The current study presents a new method of PTP estimation with low intrasubject variability and wider application than previously published non-invasive estimation methods.10 Future research should investigate the reliability of this device in differentiating between PTP of normal and pathological voices. Recently, researchers have investigated a new parameter to quantify the aerodynamic input at phonation threshold: phonation threshold flow;21 however, no comparison of this new parameter to PTP in human subjects has been made. Studies should compare these two parameters in normal and pathological voices to contrast the sensitivities and specificities and determine if one parameter may be more clinically useful for detecting potentially abnormal laryngeal function. In addition, more research is needed to determine the latency times for laryngeal adductor reflexes elicited by mechanical interruption. While the air flow data from this study suggested that no such reflexes occurred using 0.200 s interruptions, studies quantifying these latency times would be valuable in determining the ideal phonation interruption time for maximizing airflow redirection while minimizing the probability of reflexes.

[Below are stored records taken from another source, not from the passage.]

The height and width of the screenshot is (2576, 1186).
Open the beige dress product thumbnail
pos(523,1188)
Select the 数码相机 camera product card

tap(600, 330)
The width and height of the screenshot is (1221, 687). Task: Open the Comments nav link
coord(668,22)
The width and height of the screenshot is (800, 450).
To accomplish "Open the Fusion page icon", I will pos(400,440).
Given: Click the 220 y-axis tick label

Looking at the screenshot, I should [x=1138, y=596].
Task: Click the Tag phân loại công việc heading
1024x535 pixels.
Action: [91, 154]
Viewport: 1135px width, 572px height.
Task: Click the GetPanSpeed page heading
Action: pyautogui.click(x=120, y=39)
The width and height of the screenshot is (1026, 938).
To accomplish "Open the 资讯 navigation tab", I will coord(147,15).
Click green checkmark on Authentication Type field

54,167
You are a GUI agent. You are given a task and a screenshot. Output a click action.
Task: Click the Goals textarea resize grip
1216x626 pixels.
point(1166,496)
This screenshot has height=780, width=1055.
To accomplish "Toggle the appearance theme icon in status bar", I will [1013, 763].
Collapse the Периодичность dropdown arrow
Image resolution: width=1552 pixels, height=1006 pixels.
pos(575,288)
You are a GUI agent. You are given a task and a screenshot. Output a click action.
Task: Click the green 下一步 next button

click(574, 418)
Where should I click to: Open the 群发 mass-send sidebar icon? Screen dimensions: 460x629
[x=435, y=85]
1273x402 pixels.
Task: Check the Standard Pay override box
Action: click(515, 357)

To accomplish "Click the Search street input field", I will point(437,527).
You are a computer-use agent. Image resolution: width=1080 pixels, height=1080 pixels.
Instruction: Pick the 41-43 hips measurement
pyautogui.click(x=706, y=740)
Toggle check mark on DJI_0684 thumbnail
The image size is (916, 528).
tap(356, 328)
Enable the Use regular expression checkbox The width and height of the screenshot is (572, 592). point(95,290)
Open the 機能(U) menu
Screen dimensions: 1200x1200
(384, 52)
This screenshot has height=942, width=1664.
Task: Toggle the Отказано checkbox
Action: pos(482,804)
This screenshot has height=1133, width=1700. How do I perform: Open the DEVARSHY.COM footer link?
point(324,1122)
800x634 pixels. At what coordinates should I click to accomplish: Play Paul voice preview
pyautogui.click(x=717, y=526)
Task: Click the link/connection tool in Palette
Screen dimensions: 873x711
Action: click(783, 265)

This study proposed a novel method for estimating PTP measurements in a non-invasive and clinically feasible way, using EGG to detect phonation cessation and airflow interruption-redirection into a pneumatic capacitor to determine SGP. The device was tested on 20 normal human subjects and testing on a tracheotomy patient suggested that this method was valid. Measurements using this device correspond well to previously reported values. Intrasubject variability, as measured by the coefficient of correlation, suggested that this method is reliable, and testing on a tracheotomy patient suggested this method is valid. Because PTP is a function of laryngeal biomechanical properties, this device may have clinical applications in indicating that laryngeal function is likely abnormal. However, more research is needed to establish the specificity and sensitivity of the device in differentiating between normal and pathological laryngeal states.
This research was supported by NIH grant number R01 DC008153 from the National Institute on Deafness and Other Communication Disorders.